2 ½ cups all purpose flour, 1 cup sugar, ½ tsp. Baking soda, ¼ tsp. Salt, 1 cup coconut milk, ¾ cup plus 1 tbsp. Pineapple juice, 2 eggs, ¼ cup canola oil, 2 tsp. Rum extract, 1 tsp. Coconut extract
White Chocolate Icing:
8 oz. White chocolate, 7 tbsp. whipping cream
To make cupcakes, pre-heat oven to 350 degrees Fahrenheit. Grease muffin tins and lightly sprinkle with sugar. Combine flour, sugar, baking soda, and salt in a bowl. In another bowl, combine pineapple juice, eggs, and oil. Mix. Add coconut milk, rum extract, and coconut extract. Add wet ingredients to dry ingredients and mix until just moistened. Do not over mix; mixture should be lumpy. Pour in to muffin tins and bake for about 20-30 minutes, until toothpick inserted comes out clean.
To make icing, place chocolate and cream in a bowl over a pan of simmering, but not boiling water.

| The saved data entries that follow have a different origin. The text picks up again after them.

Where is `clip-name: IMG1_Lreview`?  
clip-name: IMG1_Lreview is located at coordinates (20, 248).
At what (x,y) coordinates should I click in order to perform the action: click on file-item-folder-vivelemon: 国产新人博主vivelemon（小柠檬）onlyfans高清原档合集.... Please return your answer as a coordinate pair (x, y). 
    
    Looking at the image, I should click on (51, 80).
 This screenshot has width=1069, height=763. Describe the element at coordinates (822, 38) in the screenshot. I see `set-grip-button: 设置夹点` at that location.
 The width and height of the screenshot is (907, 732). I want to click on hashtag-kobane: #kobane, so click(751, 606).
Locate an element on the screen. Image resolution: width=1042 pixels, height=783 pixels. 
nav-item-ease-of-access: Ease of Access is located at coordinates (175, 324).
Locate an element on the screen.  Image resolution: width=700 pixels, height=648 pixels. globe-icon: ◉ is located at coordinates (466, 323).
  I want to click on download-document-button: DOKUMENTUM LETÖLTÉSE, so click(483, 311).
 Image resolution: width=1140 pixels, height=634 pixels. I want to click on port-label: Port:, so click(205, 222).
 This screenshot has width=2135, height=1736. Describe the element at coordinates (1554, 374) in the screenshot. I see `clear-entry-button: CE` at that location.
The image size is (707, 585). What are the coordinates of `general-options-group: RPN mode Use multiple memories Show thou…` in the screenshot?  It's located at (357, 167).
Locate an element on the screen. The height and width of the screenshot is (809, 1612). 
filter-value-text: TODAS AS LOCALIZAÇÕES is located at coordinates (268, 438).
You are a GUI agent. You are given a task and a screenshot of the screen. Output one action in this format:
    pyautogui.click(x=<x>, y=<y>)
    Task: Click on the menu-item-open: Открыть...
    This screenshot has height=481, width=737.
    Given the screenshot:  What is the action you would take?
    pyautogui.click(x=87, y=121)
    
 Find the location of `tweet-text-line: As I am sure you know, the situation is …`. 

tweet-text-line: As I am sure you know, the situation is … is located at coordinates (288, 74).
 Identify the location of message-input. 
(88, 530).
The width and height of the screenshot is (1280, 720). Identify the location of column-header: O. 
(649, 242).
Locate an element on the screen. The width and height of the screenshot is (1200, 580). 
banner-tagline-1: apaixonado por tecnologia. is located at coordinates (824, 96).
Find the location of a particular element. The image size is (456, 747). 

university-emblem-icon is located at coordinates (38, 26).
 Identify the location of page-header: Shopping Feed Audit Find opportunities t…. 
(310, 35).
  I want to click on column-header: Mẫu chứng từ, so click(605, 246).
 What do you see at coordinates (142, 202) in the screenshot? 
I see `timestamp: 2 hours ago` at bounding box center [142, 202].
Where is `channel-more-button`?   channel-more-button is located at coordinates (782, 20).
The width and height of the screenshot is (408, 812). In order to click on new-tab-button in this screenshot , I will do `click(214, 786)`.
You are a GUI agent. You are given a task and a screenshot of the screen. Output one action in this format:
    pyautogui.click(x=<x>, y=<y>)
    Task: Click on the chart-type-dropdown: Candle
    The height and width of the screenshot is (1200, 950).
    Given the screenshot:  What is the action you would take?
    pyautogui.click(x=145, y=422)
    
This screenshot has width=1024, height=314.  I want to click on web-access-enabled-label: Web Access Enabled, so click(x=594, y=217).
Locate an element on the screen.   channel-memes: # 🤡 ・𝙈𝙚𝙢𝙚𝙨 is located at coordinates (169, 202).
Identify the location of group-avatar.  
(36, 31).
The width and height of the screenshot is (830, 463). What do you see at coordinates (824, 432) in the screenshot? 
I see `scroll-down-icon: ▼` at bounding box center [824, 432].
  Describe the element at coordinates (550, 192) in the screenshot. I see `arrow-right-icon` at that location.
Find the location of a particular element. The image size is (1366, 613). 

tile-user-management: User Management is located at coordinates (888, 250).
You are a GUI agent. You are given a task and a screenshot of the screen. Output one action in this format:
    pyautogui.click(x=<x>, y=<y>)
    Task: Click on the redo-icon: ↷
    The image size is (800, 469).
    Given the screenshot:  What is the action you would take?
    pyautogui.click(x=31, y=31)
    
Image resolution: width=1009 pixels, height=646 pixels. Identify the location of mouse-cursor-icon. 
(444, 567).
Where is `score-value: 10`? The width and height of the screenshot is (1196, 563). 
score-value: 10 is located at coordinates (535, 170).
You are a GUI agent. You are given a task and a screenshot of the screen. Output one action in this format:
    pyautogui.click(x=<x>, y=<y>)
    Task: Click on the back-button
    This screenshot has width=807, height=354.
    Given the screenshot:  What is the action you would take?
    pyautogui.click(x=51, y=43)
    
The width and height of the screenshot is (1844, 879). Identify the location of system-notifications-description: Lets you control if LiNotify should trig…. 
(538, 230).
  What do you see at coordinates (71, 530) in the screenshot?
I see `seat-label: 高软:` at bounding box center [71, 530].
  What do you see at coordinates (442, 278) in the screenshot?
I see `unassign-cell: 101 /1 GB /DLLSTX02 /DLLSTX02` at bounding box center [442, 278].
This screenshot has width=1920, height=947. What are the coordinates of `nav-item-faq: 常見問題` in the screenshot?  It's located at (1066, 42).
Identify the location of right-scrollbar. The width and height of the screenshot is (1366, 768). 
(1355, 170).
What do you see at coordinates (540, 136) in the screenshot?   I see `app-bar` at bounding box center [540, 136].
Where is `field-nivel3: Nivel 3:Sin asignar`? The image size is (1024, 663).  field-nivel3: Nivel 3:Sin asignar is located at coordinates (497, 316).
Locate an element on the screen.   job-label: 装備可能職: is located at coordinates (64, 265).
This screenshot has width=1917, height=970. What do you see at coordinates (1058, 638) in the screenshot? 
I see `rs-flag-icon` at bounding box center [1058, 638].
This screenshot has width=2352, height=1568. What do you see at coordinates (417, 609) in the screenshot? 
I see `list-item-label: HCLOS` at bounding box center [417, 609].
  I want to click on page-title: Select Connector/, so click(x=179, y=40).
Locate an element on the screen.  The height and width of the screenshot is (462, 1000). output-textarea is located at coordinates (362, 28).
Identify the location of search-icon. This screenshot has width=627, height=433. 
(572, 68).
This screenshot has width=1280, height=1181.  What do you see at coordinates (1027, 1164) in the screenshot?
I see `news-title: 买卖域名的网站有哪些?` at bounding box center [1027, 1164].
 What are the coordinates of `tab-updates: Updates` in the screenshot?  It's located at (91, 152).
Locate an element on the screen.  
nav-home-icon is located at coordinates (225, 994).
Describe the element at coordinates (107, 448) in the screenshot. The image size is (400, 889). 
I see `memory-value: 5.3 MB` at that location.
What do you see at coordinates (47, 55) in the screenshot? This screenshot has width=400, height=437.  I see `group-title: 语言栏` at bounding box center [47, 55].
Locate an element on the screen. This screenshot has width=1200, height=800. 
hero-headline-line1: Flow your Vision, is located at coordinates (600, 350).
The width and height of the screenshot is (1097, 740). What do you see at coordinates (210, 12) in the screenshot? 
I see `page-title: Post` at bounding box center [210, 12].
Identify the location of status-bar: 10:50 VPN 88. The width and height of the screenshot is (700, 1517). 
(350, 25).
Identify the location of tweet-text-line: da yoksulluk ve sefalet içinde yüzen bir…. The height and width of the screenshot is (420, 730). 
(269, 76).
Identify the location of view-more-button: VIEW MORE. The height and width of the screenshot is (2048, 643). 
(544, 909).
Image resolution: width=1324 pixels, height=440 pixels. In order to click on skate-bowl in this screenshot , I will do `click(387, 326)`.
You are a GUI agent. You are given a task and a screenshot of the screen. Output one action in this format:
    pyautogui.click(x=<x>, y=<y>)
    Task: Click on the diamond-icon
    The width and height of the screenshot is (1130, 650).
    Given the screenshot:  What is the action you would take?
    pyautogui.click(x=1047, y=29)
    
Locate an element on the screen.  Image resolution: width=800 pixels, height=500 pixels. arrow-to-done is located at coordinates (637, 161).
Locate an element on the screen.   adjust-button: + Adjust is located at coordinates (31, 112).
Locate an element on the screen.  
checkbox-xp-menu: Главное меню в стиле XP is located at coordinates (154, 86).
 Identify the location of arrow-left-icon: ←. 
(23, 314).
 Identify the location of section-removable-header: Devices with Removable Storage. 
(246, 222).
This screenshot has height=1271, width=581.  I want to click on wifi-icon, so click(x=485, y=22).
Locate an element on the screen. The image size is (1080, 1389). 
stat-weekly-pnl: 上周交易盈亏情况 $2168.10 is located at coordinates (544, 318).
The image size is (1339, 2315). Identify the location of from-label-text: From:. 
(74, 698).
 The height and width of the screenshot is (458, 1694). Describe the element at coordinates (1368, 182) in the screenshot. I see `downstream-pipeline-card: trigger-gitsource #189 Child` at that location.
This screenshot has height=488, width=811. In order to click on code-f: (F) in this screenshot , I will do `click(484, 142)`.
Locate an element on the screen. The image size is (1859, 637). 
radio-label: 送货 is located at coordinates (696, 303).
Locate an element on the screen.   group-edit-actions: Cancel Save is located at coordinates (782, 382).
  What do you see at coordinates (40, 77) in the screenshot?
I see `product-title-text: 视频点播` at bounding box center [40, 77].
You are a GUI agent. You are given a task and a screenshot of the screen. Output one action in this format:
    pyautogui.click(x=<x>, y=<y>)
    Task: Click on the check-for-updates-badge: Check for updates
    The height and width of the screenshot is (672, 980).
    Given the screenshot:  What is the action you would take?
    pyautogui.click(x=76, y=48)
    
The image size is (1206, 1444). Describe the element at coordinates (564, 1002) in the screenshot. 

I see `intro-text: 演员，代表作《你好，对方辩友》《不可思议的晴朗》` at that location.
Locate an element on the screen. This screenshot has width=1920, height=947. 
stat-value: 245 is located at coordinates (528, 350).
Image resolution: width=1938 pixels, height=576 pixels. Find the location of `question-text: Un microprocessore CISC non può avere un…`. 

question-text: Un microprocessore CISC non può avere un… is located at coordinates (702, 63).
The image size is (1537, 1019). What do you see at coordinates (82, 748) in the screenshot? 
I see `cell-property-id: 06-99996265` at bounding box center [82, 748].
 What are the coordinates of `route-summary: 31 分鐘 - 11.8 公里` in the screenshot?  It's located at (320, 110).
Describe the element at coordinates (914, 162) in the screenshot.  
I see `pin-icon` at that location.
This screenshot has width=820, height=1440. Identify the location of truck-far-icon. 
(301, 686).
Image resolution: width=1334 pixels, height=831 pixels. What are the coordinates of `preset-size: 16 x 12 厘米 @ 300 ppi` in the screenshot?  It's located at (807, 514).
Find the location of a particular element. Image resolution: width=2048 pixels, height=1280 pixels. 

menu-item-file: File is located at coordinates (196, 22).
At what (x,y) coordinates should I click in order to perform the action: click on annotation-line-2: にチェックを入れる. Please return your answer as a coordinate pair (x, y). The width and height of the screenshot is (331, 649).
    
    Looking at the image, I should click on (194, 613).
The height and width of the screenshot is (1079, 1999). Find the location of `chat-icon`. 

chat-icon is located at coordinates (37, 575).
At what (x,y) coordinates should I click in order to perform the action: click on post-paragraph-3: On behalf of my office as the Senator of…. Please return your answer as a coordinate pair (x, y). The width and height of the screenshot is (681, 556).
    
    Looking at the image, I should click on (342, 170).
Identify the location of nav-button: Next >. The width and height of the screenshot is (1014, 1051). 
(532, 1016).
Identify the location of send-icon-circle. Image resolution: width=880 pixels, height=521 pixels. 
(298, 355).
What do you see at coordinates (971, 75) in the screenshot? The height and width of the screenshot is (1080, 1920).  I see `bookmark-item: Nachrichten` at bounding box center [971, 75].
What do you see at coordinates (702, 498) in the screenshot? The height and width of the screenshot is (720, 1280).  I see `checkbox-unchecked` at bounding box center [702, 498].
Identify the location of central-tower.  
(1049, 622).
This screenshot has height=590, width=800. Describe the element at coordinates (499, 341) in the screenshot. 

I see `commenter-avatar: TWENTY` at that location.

Stir until chocolate has melted. Let mixture cool. When cooled, whip until smooth and spreadable. Spread over cooled cupcakes. Enjoy!
Baking is a great and fun way to pass time! It is a science and art that requires patience. Creating a recipe is actually quite difficult, with many failures along the way!